Download the repository using the command:

git clone git@github.com:swing-research/CryoLithe.git

Create a new conda environment using the command:

conda create -n CryoLithe python=3.9

Activate the environment using the command:

conda activate CryoLithe

Install PyTorch 2.6 (or a compatible version). The code was tested with PyTorch 2.6

pip3 install torch torchvision torchaudio

Install the required packages using the command:

pip install -r requirements.txt

Downloading the trained models

The models are stored in switchdrive and can be downloaded using the provided download.sh script:

bash download.sh

This will download the trained models and place them in the trained_models directory. It should contain the following files:

• checkpoint.pth - the trained model
• config.json - the configuration file used to train the model contains the model architecture and hyperparameters

Currently, we provide two models:

• 'cryolithe_pixel' - trained to recover the volume one pixel at a time
• 'cryolithe_21' - trained to recover the wavelet coefficients of the volume. Uses patches of size 21x21 from the projections.
• 'cryolithe_11' - trained to recover the wavelet coefficients of the volume. Uses patches of size 11x11 from the projections. The model is a bit faster but the reconstructions are slightly worse than the 21x21 model.

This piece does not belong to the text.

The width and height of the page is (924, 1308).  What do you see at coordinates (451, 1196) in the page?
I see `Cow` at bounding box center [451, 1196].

Note: The wavelet model is 8x faster than the sliceset model. However, the reconstruction looks sligthly low resolution compared to the sliceset model

Running the model

We are actively working on extending the model to support arbitrary tilt series, which will be released in an upcoming update.

The script 'super.py' is used to run the trained model on any new projection of choice. The script requires a configuration file that contains the necessary information to run the model. The configuration file is a yaml file that contains the following fields:

• 'model_dir' - path to the directory containing the trained model
• 'proj_file' - path to the projection file
• 'angle_file' - path to the angles file
• 'save_dir' - path to the directory where the output will be saved
• 'save_name' - name of the output volume
• 'device' - device to run the model on (cpu or cuda)
• 'downsample_projections' - Whether to downsample the projections or not
• 'downsample_factor' - factor by which to downsample the volume
• 'anti_alias' - whether to apply anti-aliasing to the projections or not
• 'N3' - The size of the volume along the z-axis
• 'batch_size' - batch size to use when running the model

The script can be run using the following command:

python3 super.py --config <path_to_config_file>

A sample yaml file is provided as 'ribo80.yaml' which contains the necessary information to run the model on the ribosome dataset.

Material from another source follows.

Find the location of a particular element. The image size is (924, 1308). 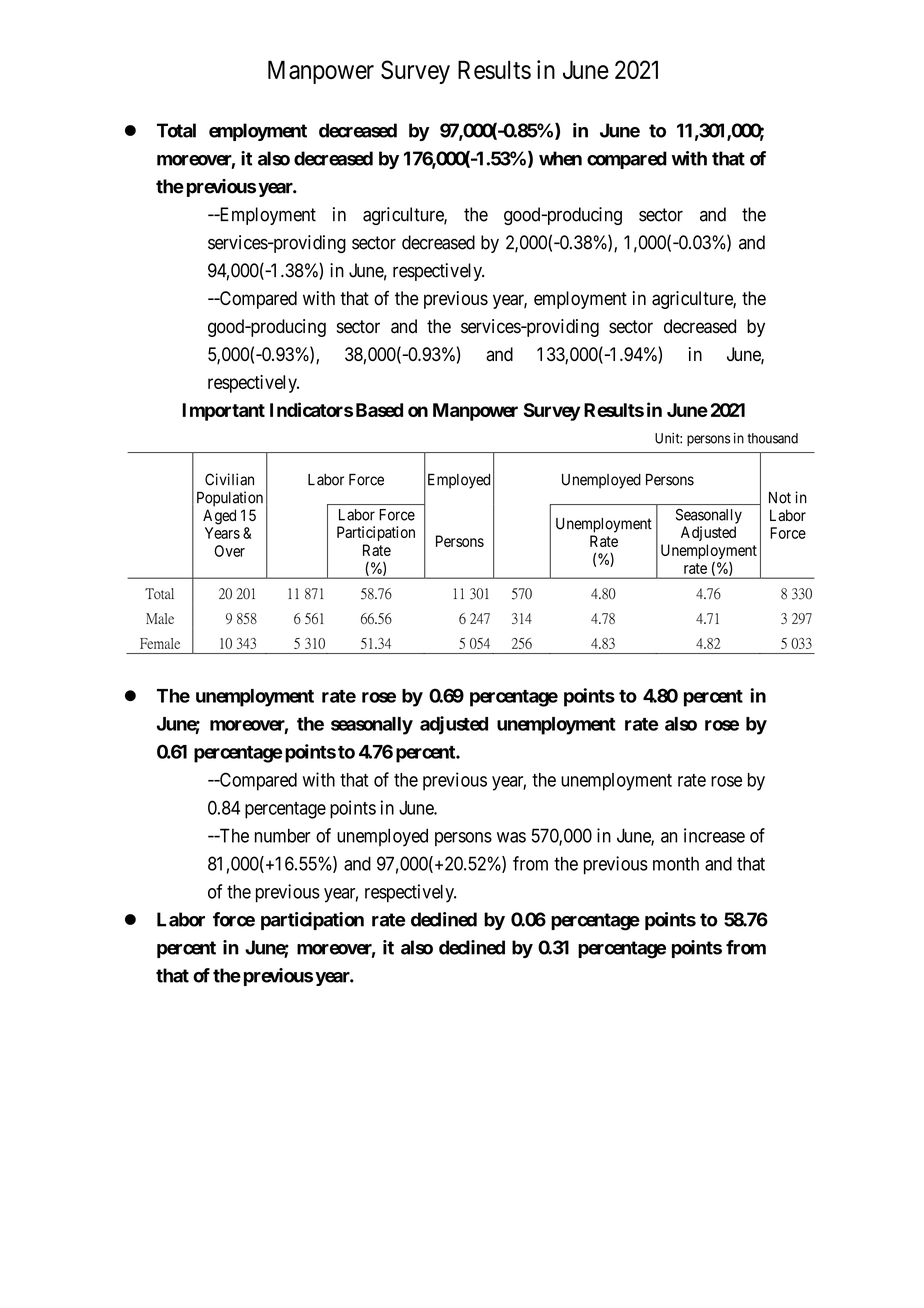

increase is located at coordinates (714, 835).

Running the model on the ribosome dataset

Download the ribosome dataset using the provided script:

bash download_ribosome.sh

This will download the ribosome dataset and place it in the data directory. The dataset contains the following files:

• projections.mrcs - the projections of the ribosome dataset
• angles.tlt - the angles of the projections

The data is downloaded from the EMPIAR 10045 dataset and is a subset of the full dataset.

To run the script, use the following command:

python3 super.py --config ribo80.yaml

Using the Wavelet Model

Run the script using the following command:

python3 super.py --config ribo80_wavelet.yaml

Running the model on a list of projections

The script super-list.py is used to run the trained model on a list of projections. Additionally, we provide a yaml file that can run the model on a list of projections. In the ribo80_list.yaml file, you can specify multiple projection files, angle files, save names and N3 values for each projection. The script will then process each set of files in the list and save the corresponding volumes. Note that in the example yaml file, we are running the model on the same data twice, but you can modify it to have different projection data. You need to change the following fields in the yaml file:

• proj_file - list of paths to the projection files
• angles_file - list of paths to the angles files
• save_name - list of names for the output volumes
• N3 - list of sizes for the volumes along the z-axis

You can run the script using the following command:

python3 super-list.py --config ribo80_list.yaml

Downloading the older models

If you want to use the older models, you can download them using the provided download_old.sh script:

bash download_old.sh